Instrução A:
Transcreva do trecho sobre a negritude a parte entre "De misturar o" e "os seus ais...", incluindo as duas pontas.

Trecho selecionado:
........
Senghor comentaria mais tarde, num texto hoje incluído na sua Oeuvre poétique: “a aventura dos poetas da Antologia não foi um empreendimento literário, sequer um divertimento; foi uma paixão”. O desejo era, sem dúvida, o de transbordar daquelas páginas e realizar transformações efetivas na percepção do homem, no que tange às questões do negro no planeta: “O Negro singularmente, que é de um mundo onde a palavra se faz espontaneamente ritmo quando o homem está emocionado, dado a si mesmo, a sua autenticidade”. Aimé Césaire:

Minha negritude não é uma pedra, sua surdez escoiceada

contra o clamor do dia

minha negritude não é uma nesga de água morta

sobre olho morto da terra

minha negritude não é nem uma torre nem uma catedral

 

ela mergulha na carne rubra do chão

ela mergulha na carne ardente do céu

ela fura o sufoco opaco de sua destra paciência

De cada lugar, ele inclui alguns poetas, cada qual por seus motivos: a Martinica, é representada pelo já citado Aimé Césaire, grande amigo de Senghor (que faleceu em abril de 2008 aos 94 anos, rodeado de homenagens em todo o planeta), Gilbert Gratiant (que escreve em Crioulo) e Étienne Lero, personagem chave das movimentações políticas da negritude nos anos 1930. De Guadalupe, Guy Tirolien e Paul Niger. Do Haiti: Jacques Roumain, Jean-F. Brière, René Belance e Léon Laleau. Este último, poeta do modernismo haitiano, nascido em 1892, homem político de importância para a história de seu país. Foi membro do governo haitiano algumas vezes e um dos responsáveis pelo acordo de desocupação americana do Haiti no começo dos anos 1930. Um de seus poemas nos remete indiretamente ao modernismo brasileiro e à antropofagia (movimento que considero o correlato da negritude no Brasil):  

Canibal

O desejo selvagem, o ardor,

De misturar o sangue e as feridas

Aos gestos e caretas do Amor

E de achar, debaixo das mordidas

Que perpetuam o sabor dos beijos,

Os soluços da amante e os seus ais...
........
Entradas salvas:

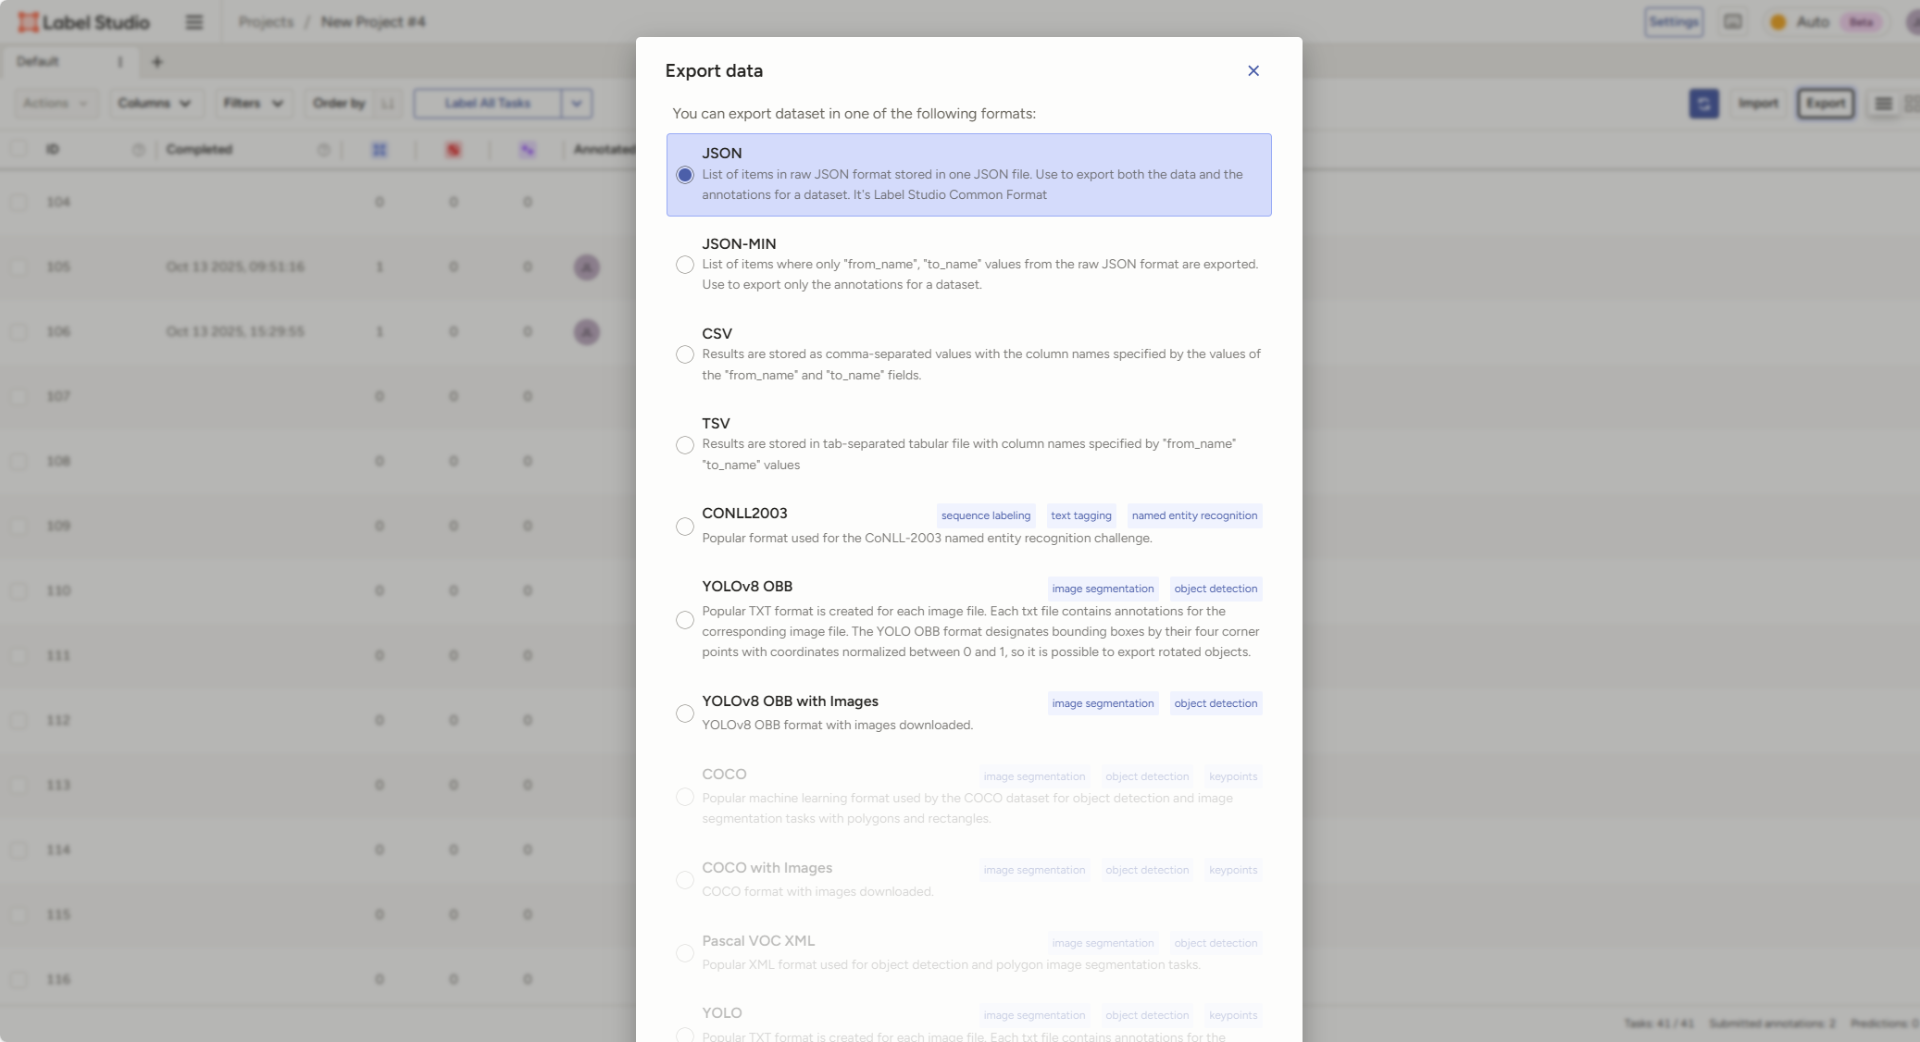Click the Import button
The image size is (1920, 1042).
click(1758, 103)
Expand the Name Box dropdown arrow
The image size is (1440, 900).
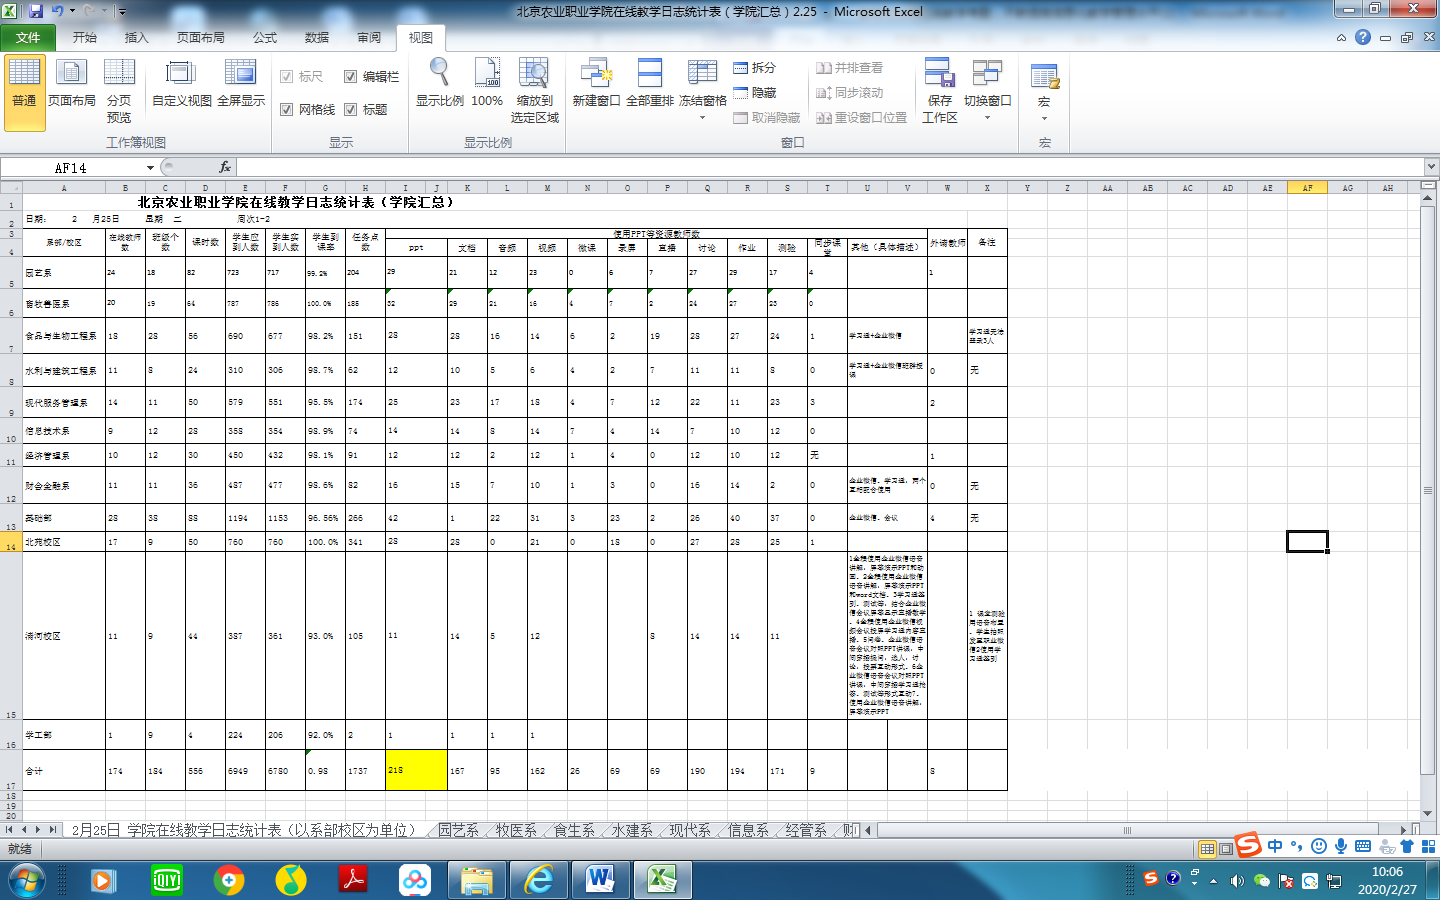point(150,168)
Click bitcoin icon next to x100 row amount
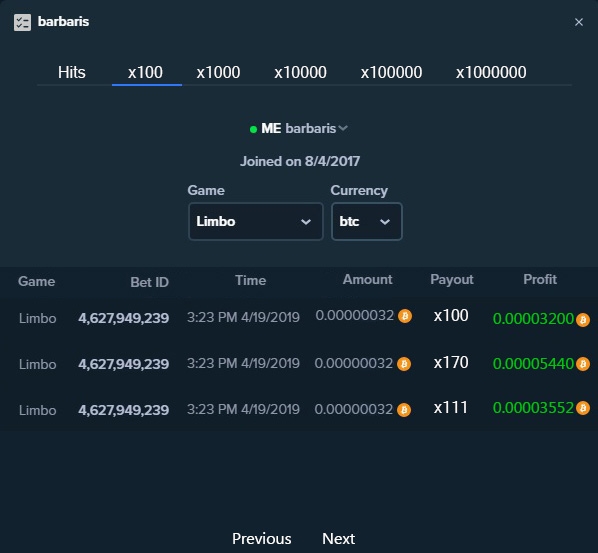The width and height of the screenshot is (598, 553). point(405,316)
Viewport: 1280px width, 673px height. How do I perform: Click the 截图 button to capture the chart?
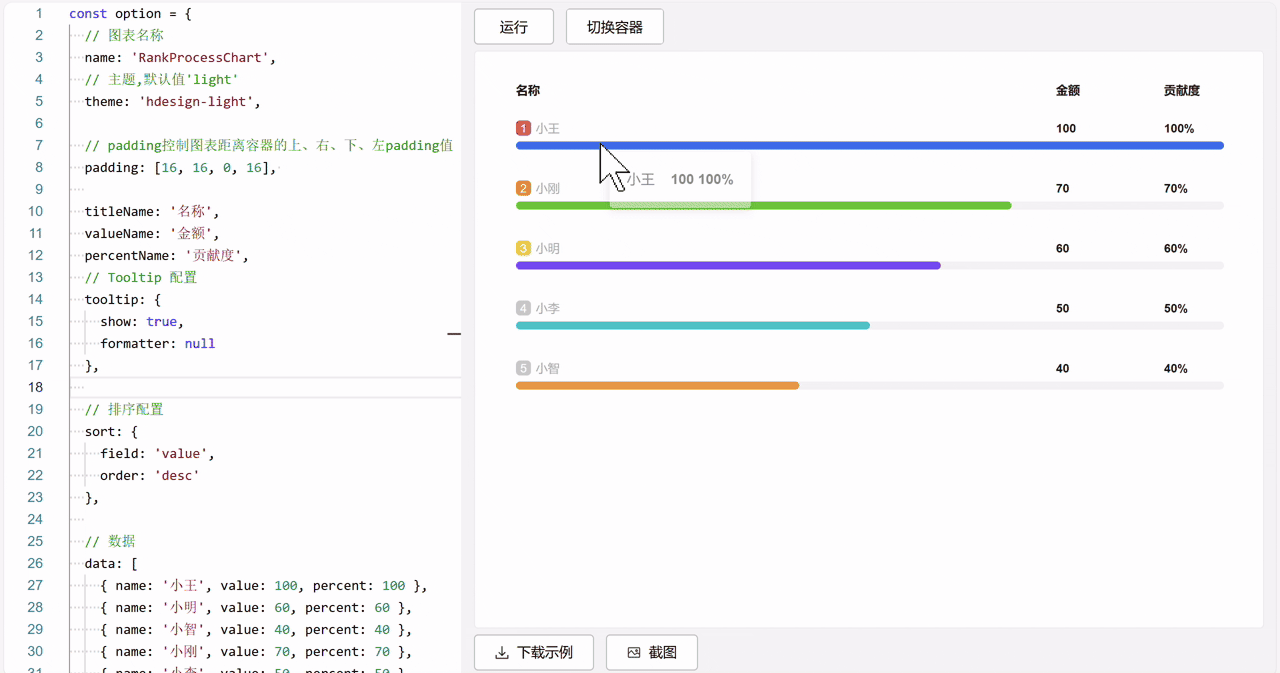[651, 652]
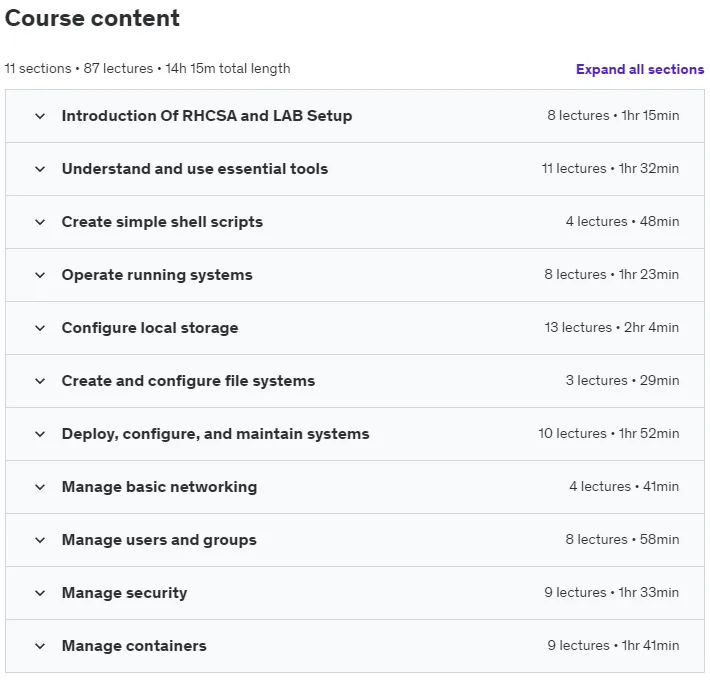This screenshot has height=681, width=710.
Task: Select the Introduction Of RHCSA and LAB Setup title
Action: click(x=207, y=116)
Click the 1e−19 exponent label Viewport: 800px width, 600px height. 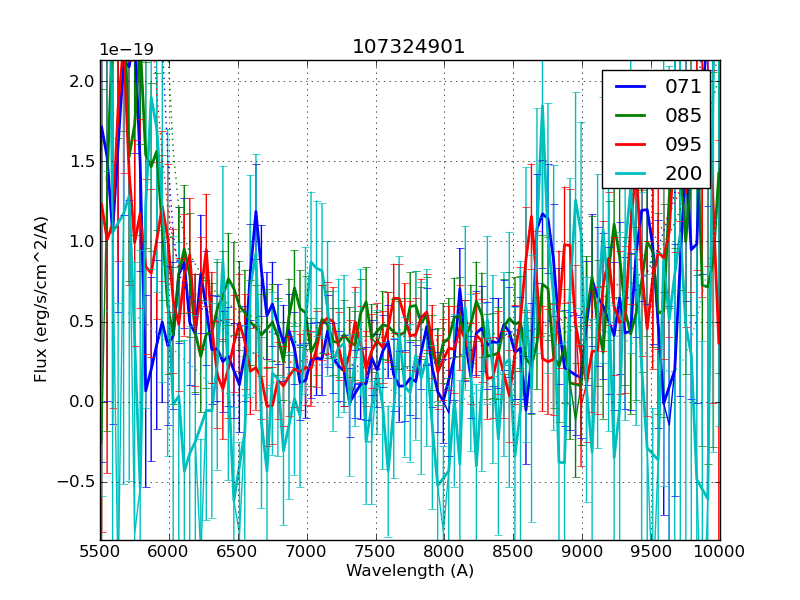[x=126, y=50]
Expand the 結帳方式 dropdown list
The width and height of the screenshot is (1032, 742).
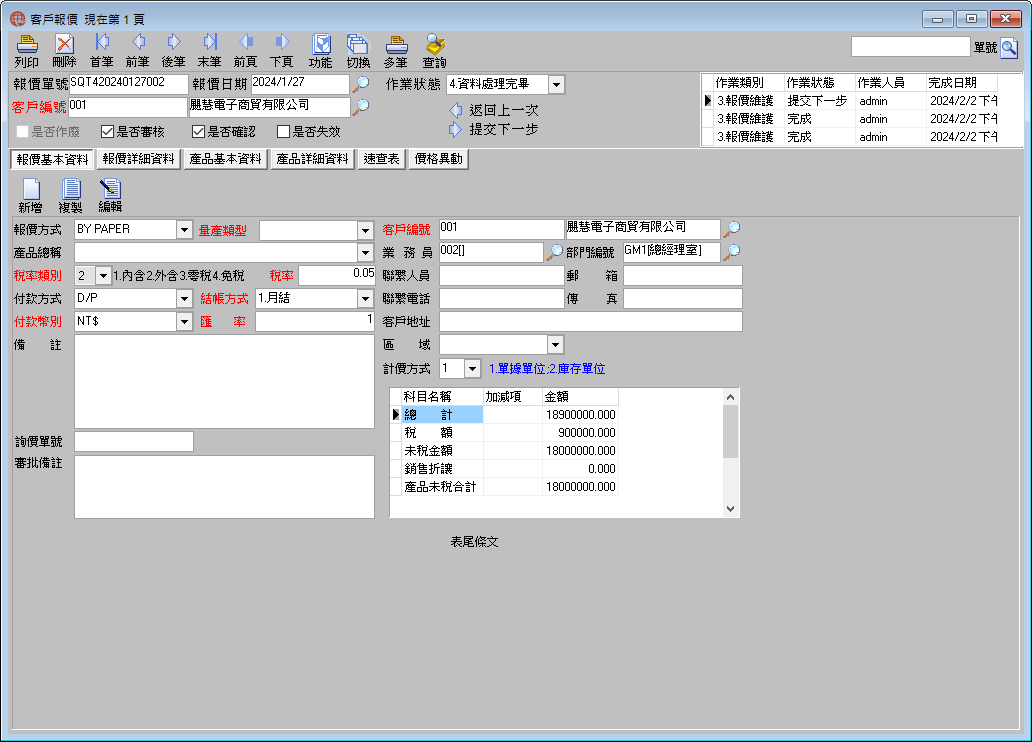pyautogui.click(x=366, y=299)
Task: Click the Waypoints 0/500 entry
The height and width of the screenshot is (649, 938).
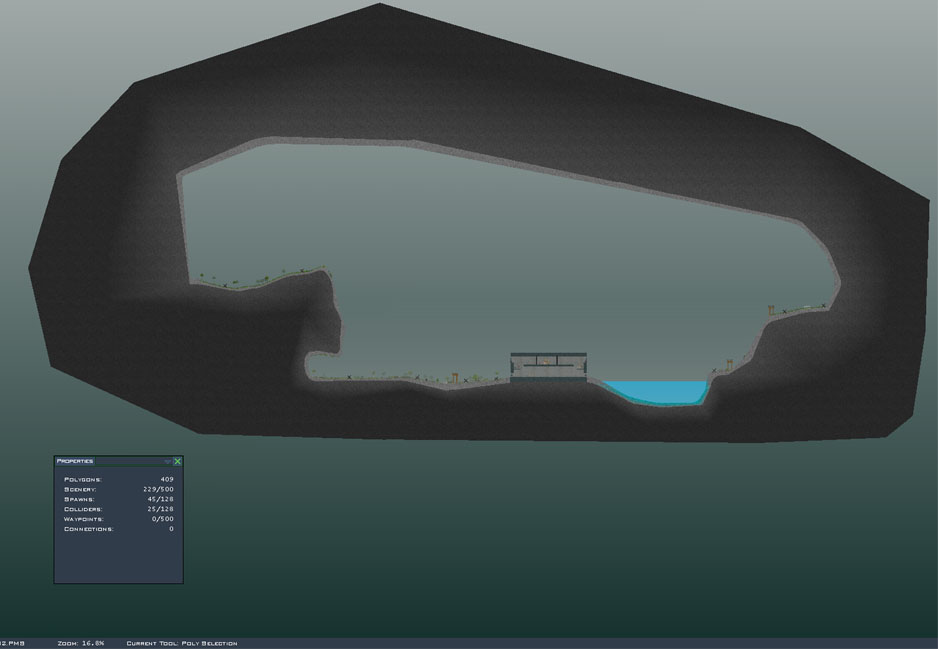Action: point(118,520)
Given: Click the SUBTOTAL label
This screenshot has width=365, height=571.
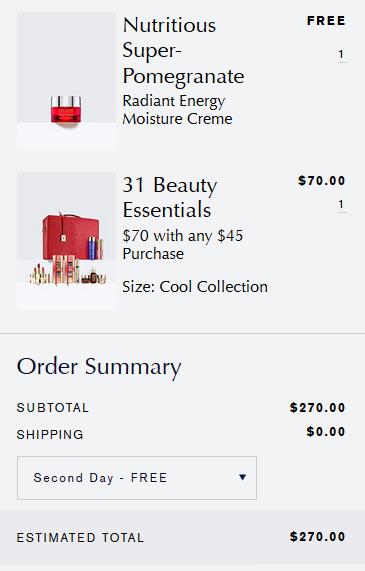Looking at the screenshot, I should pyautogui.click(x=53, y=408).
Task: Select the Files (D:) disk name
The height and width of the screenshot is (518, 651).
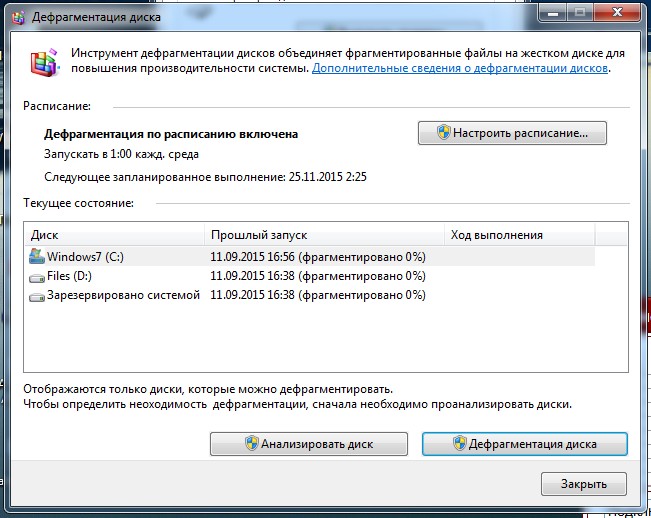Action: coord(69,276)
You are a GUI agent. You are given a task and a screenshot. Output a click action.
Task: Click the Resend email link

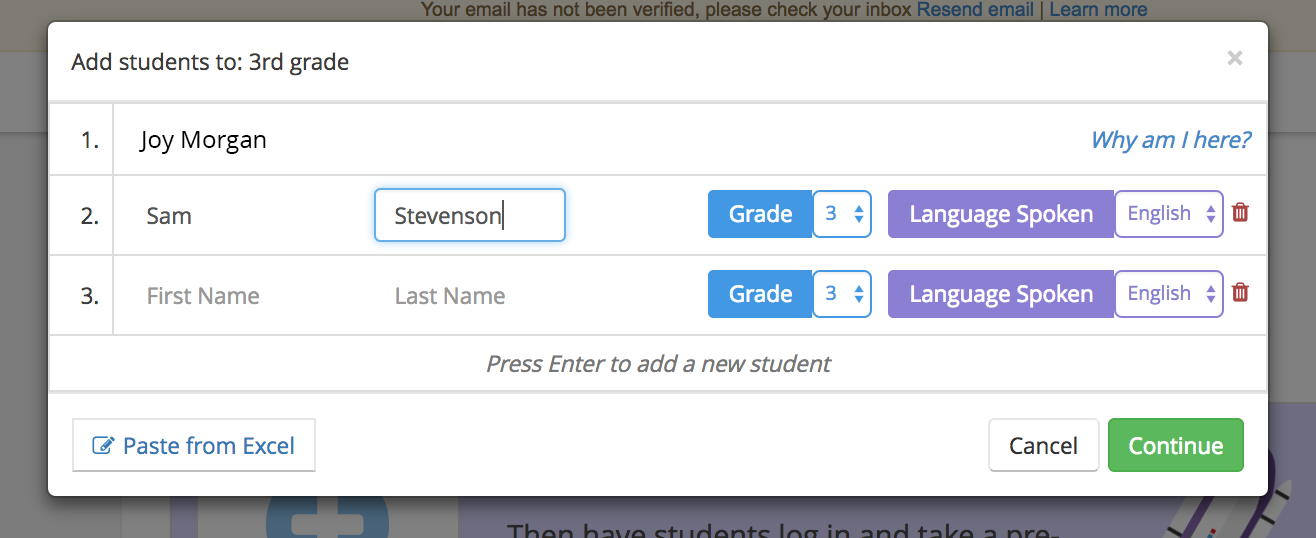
........
Instrução B:
Repita as linhas das entradas desde a que contém "You are a GUI" até o fim das entradas, incluindo as duas pontas. Deixe as imagens de fora da resposta.

Resultado final A:
De misturar o sangue e as feridas

Aos gestos e caretas do Amor

E de achar, debaixo das mordidas

Que perpetuam o sabor dos beijos,

Os soluços da amante e os seus ais...

Resultado final B:
You are a GUI agent. You are given a task and a screenshot. Output a click action.
Task: Click the Resend email link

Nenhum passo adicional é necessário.